Médine forcément, Kery James, Orelsan aussi, c’est lui qui m’a remis dans le rap. Je pense à Fianso évidemment, Vald j’aime vraiment bien aussi. En sortant du rap, on vient d’en parler mais Julien Doré quand même, quand il raconte des choses tristes à sa façon, j’aime vraiment beaucoup. Dans l’electro, je pourrais te citer Gesaffelstein que j’admire vraiment. De base j’aime beaucoup le metal, alors forcément je dois parler de Korn et de Slipknot.

iHH : Le clip de “Les bicots sont dans la place” est donc sorti le 31 mars.
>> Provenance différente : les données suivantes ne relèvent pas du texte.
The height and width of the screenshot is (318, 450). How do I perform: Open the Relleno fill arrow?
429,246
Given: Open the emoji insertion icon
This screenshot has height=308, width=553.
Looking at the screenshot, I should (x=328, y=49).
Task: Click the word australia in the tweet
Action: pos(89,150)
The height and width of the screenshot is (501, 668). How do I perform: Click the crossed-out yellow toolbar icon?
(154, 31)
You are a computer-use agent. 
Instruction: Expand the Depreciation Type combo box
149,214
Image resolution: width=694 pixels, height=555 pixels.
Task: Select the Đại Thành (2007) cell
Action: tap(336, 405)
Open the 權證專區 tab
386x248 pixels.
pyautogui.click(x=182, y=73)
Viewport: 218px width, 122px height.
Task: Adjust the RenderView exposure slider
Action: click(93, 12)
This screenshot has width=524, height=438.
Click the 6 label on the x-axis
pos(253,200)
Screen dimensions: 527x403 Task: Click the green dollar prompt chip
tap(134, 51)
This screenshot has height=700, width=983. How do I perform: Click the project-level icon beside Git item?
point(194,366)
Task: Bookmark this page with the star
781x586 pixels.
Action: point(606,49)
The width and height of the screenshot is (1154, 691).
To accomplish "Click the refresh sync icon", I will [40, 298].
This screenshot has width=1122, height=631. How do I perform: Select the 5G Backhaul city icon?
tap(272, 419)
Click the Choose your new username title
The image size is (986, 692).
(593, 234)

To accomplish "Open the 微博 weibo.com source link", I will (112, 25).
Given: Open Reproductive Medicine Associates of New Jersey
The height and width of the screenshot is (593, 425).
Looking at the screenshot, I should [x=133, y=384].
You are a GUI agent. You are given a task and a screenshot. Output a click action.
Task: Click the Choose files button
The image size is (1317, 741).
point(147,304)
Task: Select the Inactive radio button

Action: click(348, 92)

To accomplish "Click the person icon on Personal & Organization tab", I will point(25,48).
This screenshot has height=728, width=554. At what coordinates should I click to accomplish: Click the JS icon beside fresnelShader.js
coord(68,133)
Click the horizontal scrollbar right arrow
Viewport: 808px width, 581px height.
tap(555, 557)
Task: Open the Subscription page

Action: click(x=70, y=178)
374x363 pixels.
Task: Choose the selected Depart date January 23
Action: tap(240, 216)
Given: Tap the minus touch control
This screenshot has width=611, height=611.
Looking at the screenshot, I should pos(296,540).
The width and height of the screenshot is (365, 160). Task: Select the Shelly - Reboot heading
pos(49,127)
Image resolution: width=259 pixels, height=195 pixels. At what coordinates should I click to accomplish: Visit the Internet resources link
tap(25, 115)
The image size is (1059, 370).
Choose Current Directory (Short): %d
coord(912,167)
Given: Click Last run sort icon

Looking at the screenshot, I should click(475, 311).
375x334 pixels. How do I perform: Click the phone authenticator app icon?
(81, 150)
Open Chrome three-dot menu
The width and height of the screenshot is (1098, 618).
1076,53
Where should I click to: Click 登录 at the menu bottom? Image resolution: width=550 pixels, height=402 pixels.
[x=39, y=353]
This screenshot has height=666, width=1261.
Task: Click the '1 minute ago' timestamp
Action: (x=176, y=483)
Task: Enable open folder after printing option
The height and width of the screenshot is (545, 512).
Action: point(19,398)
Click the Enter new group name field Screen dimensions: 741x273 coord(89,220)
Tu as d’autres projets sur le feu ? 

Pour les mois à venir, on a plusieurs chansons qui vont sortir accompagnées d’un clip. Pour 2022, si tout va bien, c’est l’album, et en fonction des conditions sanitaires, les concerts devraient commencer. J’ai déjà préparé ma setlist, j’aimerais vraiment défendre le truc en live. Ensuite on va enchainer, faire des clips de mieux en mieux. J’adore le premier, il n’a pas de prétention mais c’est les bases de mon univers. L’idée c’est de faire toujours mieux pour attirer de plus en plus de personnes.